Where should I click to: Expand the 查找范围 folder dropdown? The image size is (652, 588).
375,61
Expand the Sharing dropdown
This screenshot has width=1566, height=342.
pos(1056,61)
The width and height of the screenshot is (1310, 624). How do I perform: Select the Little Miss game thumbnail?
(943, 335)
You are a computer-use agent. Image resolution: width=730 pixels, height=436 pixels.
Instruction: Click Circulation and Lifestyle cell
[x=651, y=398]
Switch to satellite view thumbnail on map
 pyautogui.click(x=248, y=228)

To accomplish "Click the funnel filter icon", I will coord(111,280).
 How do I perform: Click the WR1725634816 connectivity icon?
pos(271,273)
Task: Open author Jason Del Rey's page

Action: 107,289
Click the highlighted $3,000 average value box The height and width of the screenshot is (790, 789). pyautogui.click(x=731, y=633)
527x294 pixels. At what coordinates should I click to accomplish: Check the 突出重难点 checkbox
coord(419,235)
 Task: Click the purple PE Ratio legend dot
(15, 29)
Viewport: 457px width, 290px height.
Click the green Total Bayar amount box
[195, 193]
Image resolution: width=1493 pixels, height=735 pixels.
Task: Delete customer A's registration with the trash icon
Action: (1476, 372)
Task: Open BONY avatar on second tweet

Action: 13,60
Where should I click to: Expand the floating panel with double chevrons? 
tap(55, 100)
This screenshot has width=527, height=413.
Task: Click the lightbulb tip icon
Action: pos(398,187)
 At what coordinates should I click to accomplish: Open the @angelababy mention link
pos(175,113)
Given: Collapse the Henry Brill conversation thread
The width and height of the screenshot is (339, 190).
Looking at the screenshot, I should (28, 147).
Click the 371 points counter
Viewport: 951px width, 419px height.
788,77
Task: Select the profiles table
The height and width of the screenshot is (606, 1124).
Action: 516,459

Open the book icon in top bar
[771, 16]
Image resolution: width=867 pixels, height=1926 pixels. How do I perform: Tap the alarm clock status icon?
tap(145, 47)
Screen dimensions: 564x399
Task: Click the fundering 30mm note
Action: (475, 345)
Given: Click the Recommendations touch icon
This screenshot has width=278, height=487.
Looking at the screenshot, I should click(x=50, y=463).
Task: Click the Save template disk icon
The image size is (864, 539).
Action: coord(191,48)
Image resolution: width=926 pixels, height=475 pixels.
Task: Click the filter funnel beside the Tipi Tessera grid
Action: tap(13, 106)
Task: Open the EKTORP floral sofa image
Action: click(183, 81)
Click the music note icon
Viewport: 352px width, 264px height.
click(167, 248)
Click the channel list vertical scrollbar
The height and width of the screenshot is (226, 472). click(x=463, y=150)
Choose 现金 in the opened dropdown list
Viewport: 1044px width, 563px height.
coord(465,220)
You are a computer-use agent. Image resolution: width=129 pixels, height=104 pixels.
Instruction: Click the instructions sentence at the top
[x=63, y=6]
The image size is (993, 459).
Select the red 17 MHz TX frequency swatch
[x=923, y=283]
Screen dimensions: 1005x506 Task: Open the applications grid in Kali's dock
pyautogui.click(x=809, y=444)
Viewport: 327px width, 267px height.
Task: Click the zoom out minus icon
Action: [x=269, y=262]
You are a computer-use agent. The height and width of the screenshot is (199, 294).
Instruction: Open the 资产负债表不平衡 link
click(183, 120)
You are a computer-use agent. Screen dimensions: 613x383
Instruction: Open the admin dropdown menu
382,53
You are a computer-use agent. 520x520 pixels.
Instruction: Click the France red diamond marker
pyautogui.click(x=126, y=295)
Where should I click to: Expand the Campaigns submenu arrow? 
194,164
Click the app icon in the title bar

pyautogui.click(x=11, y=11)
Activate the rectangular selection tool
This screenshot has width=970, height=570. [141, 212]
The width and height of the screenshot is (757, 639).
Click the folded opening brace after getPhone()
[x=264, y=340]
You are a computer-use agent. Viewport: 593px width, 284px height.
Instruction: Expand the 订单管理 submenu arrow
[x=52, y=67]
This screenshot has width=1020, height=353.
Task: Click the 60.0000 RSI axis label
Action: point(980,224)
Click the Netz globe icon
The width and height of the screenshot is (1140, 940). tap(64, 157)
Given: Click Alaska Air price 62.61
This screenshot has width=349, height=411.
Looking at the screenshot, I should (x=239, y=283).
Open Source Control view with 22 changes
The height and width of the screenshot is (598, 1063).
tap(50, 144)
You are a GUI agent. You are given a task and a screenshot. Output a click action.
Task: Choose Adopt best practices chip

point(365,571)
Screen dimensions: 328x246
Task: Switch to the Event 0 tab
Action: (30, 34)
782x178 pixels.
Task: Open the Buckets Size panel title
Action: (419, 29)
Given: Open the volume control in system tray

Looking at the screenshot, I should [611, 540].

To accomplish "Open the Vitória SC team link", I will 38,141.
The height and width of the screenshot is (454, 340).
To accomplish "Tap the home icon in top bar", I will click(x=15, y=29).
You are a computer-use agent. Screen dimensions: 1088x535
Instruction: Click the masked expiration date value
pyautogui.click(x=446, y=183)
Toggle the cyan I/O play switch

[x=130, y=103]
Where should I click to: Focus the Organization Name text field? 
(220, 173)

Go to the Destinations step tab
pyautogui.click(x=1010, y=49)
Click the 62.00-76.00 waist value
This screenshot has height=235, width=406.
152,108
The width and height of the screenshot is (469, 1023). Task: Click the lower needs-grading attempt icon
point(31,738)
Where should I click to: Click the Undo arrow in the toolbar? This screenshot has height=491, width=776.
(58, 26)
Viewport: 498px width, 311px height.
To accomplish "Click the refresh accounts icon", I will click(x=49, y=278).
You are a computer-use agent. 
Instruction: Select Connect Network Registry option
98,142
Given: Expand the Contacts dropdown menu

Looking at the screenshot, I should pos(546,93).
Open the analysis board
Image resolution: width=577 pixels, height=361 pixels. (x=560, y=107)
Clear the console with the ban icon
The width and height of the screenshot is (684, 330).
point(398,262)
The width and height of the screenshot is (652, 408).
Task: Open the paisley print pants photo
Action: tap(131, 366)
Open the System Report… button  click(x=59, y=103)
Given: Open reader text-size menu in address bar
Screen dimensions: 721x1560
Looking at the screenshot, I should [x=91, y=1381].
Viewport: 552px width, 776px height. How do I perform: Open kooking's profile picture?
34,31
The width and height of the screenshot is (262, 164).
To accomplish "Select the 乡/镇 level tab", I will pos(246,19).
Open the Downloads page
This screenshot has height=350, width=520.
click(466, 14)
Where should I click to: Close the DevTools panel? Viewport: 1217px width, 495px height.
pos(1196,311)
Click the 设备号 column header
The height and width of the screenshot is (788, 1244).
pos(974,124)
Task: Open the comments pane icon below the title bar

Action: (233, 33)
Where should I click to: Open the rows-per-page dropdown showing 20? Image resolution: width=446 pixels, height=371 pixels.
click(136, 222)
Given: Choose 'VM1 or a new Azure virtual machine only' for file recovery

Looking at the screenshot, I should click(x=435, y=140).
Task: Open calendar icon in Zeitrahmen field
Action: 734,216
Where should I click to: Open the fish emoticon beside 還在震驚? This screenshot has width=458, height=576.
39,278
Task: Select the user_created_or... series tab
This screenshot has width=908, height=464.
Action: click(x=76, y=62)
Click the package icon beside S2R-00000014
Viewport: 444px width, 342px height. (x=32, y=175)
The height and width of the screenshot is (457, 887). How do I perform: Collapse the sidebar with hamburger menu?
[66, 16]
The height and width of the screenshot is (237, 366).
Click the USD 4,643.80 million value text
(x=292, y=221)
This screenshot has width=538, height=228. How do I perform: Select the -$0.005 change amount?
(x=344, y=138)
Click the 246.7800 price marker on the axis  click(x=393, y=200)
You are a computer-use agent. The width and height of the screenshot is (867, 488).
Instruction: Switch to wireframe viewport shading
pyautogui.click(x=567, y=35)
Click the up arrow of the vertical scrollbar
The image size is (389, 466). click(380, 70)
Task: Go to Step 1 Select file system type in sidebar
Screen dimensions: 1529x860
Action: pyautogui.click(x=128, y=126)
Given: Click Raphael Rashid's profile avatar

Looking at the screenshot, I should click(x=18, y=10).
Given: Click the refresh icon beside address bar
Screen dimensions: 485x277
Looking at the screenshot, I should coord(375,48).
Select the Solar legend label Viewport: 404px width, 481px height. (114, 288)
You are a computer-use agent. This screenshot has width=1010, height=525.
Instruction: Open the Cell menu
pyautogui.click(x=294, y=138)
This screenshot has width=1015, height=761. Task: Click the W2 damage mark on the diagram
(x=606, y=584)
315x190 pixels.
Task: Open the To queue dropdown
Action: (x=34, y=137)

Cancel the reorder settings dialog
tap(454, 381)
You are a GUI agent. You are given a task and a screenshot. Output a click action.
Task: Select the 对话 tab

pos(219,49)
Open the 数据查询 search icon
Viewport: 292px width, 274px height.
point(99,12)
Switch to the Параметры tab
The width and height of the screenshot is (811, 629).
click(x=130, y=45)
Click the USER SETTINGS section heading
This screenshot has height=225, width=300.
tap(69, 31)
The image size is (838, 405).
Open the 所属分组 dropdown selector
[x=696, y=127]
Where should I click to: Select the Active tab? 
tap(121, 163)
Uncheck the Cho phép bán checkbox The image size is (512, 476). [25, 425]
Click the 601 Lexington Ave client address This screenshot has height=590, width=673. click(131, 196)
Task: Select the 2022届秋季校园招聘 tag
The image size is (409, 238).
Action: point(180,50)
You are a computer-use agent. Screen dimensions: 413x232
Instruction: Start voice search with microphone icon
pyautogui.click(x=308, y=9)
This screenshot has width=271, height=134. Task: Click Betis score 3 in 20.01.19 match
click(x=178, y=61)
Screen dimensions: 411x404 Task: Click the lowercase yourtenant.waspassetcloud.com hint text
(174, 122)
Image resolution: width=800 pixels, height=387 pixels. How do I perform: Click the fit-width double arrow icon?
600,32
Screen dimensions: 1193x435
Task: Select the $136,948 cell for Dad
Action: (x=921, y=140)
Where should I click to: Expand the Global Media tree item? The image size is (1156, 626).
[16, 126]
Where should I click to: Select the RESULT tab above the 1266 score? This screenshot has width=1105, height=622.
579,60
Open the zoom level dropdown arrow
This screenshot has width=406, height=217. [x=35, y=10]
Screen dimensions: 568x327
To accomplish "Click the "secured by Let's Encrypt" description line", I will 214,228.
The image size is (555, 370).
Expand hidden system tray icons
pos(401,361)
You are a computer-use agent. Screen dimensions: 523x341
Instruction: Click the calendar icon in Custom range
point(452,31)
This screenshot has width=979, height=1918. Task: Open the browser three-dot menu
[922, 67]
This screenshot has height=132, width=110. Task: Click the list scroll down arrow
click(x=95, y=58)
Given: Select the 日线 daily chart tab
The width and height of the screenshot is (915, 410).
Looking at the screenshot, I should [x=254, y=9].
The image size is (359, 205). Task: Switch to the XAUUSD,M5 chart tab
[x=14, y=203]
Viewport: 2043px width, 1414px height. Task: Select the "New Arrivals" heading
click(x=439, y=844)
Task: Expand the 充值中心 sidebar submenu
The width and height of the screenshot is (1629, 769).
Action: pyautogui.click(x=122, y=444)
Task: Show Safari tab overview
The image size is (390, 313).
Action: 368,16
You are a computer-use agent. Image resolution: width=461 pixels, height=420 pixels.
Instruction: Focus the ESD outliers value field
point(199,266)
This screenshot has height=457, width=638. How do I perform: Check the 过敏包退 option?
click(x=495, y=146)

■ ■ ■ ■

Count each line of the entries that holds the word "price", then state the total and nothing more.

2